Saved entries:
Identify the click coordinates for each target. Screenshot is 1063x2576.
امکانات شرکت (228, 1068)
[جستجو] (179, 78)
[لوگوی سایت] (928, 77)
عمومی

— ACTIVITY —
For each record above, give it again without a single change.

— ANSWER TO THIS PROBLEM —
Identify the click coordinates for each target. Screenshot is 1063x2576.
امکانات شرکت (228, 1068)
[جستجو] (179, 78)
[لوگوی سایت] (928, 77)
عمومی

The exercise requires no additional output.